Contract
Exhibit 10.1
CERTAIN PORTIONS OF THIS EXHIBIT HAVE BEEN OMITTED BASED UPON A REQUEST FOR CONFIDENTIAL TREATMENT AND THE NON-PUBLIC INFORMATION HAS BEEN FILED WITH THE SECURITIES AND EXCHANGE COMMISSION.
September 27, 2010
SOCOM LLC
0000 Xxxxxxxxxxx Xx. Xxxxx 000
Xxxxxxxxxx, XX 00000
Game Trading Technologies, Inc. (formerly known as Gamers Factory, Inc.) (“GTTI”), in seeking to continue its business relationship with SOCOM LLC (“SOCOM”), proposes the following additional business terms as the basis for the supplier / customer relationship between our companies.
This agreement is presented for the purposes of setting forth the additional terms and conditions under which GTTI will supply various “trade-in” video game software to SOCOM and is binding upon the Parties.
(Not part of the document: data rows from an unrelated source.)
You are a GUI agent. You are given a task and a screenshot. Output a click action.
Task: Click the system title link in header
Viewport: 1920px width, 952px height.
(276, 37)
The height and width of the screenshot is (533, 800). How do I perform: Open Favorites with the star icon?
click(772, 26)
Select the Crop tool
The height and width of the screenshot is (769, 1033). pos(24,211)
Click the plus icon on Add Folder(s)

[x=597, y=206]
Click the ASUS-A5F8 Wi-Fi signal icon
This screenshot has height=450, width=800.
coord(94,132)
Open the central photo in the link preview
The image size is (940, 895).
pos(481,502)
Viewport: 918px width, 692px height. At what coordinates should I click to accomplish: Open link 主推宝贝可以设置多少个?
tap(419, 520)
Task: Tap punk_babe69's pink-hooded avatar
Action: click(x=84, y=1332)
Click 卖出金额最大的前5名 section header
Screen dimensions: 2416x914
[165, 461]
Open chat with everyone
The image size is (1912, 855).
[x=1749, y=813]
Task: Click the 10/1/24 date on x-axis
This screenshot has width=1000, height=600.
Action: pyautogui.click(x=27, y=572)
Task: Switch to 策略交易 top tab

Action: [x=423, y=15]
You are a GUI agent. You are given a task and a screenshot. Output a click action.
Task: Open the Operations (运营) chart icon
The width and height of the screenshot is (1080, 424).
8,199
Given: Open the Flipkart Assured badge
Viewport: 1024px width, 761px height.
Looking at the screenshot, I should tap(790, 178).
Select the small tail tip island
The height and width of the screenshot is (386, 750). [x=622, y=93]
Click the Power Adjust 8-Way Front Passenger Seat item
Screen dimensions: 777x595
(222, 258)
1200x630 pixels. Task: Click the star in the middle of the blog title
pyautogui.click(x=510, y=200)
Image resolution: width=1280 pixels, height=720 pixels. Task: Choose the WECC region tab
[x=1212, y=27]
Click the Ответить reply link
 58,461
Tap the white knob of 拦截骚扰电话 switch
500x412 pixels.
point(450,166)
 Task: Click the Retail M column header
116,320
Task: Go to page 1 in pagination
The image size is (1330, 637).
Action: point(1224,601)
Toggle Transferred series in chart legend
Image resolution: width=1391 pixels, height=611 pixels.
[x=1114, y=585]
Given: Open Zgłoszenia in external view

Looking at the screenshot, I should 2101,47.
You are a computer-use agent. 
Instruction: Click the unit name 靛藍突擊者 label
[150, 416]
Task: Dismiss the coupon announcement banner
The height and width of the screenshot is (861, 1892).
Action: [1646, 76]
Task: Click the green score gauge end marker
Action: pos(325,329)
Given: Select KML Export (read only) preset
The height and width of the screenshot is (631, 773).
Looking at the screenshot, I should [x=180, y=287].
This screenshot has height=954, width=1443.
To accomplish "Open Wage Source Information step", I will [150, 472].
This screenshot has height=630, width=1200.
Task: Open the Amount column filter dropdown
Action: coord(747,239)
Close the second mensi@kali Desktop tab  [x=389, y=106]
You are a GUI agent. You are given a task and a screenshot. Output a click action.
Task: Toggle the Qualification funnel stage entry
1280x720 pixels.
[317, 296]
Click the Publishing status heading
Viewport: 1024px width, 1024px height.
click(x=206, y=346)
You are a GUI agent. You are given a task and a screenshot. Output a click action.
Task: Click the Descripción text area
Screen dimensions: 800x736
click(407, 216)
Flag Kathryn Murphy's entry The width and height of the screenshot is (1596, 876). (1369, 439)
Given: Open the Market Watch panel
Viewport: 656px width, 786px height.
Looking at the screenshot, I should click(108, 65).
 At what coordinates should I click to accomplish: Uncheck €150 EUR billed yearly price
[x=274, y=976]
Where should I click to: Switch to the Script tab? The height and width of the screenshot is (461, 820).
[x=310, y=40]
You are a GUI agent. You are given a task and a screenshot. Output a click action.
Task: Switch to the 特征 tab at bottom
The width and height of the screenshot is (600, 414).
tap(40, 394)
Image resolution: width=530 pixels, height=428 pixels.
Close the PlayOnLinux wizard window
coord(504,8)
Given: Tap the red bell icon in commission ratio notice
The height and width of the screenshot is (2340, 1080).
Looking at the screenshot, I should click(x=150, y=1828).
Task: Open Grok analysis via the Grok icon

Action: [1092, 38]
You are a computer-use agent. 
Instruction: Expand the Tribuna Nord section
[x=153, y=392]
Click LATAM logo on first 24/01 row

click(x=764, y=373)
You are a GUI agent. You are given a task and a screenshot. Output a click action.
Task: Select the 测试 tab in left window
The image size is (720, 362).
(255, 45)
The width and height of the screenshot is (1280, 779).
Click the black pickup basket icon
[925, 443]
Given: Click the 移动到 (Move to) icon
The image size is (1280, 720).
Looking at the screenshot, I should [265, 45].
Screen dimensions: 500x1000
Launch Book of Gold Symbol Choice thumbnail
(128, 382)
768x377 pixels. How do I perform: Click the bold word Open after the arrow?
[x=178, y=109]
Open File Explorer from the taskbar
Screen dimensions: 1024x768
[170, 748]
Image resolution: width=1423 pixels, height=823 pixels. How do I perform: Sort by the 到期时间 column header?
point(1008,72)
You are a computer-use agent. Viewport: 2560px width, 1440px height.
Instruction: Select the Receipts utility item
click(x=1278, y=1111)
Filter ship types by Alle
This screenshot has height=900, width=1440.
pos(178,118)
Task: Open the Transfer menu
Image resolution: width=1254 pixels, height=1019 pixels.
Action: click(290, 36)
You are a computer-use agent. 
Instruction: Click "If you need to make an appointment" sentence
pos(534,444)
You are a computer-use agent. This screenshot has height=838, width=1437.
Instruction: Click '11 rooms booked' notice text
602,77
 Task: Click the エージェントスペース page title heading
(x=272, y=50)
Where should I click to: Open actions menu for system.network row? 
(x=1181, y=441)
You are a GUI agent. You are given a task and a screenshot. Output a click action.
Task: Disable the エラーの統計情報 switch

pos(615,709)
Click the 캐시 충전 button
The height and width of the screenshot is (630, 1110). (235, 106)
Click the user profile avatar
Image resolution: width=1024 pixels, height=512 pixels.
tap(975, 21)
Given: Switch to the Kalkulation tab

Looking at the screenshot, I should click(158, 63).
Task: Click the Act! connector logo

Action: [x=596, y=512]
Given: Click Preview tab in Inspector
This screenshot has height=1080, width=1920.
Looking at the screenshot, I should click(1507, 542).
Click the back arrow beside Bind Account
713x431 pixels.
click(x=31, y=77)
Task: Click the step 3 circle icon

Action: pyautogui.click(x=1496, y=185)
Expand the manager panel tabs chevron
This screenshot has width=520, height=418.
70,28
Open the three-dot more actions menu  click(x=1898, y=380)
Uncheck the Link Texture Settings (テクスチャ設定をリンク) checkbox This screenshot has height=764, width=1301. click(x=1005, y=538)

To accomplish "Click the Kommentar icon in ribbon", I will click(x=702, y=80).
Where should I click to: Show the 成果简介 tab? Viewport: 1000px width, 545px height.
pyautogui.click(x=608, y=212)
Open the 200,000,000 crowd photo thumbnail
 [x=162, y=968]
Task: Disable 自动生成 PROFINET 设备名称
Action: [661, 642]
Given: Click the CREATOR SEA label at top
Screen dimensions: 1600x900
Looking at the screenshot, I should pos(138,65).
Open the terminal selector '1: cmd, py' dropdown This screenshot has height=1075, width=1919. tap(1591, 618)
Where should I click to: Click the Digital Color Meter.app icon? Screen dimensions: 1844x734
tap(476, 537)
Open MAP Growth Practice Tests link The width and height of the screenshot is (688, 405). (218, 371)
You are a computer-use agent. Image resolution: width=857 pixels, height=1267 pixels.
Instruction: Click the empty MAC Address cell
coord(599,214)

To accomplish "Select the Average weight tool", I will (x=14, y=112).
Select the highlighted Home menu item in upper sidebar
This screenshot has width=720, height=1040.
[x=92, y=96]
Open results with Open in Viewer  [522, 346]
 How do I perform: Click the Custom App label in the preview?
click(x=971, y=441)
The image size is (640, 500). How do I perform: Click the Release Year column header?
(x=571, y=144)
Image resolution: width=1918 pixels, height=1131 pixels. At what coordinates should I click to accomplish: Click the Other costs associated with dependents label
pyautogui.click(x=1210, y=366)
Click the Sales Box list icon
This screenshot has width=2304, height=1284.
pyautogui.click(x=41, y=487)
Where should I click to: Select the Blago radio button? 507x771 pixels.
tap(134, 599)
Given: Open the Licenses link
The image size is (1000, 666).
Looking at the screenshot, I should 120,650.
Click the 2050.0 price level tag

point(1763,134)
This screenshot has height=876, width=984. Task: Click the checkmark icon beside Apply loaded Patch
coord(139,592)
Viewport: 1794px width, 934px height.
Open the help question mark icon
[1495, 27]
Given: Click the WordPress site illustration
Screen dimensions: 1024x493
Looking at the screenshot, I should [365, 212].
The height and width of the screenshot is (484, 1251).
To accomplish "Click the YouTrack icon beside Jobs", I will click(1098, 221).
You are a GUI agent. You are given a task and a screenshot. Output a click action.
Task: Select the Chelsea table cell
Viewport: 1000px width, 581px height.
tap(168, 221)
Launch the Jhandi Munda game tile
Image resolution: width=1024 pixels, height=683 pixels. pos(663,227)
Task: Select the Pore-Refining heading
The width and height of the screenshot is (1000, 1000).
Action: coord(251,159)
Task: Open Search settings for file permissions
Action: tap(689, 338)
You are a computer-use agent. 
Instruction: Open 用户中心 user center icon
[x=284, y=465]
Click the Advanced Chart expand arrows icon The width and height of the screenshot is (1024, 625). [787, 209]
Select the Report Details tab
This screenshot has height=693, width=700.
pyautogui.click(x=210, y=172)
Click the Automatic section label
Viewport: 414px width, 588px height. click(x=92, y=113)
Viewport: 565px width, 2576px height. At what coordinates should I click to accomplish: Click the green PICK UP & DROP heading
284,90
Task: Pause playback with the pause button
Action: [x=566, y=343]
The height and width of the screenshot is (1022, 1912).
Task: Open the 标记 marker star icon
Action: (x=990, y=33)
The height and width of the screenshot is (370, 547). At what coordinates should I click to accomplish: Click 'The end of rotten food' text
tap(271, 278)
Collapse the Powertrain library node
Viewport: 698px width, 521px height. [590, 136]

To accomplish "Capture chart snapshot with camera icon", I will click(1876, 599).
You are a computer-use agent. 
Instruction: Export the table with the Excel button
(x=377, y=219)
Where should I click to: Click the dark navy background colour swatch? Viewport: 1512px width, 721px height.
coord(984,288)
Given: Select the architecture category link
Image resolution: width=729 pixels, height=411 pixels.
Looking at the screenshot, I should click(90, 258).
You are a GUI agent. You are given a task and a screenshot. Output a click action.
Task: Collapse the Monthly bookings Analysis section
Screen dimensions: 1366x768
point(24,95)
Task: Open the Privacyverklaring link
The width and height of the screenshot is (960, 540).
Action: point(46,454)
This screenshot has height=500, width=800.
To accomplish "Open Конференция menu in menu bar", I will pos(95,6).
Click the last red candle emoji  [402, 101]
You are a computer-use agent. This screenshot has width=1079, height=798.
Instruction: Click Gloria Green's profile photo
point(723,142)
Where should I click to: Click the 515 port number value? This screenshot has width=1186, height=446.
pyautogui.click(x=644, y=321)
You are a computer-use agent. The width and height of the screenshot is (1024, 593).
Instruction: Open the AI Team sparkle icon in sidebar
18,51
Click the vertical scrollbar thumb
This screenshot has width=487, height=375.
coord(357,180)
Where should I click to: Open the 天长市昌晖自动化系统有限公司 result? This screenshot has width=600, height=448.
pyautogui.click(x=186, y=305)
The following additional terms and conditions shall supplement or, where applicable, amend the terms set forth in that certain letter agreement (the “Original Agreement”), dated April 24, 2009, by and between GTTI and SOCOM. Except as otherwise provided in this agreement, all of the terms and conditions of the Original Agreement shall remain in full force and effect.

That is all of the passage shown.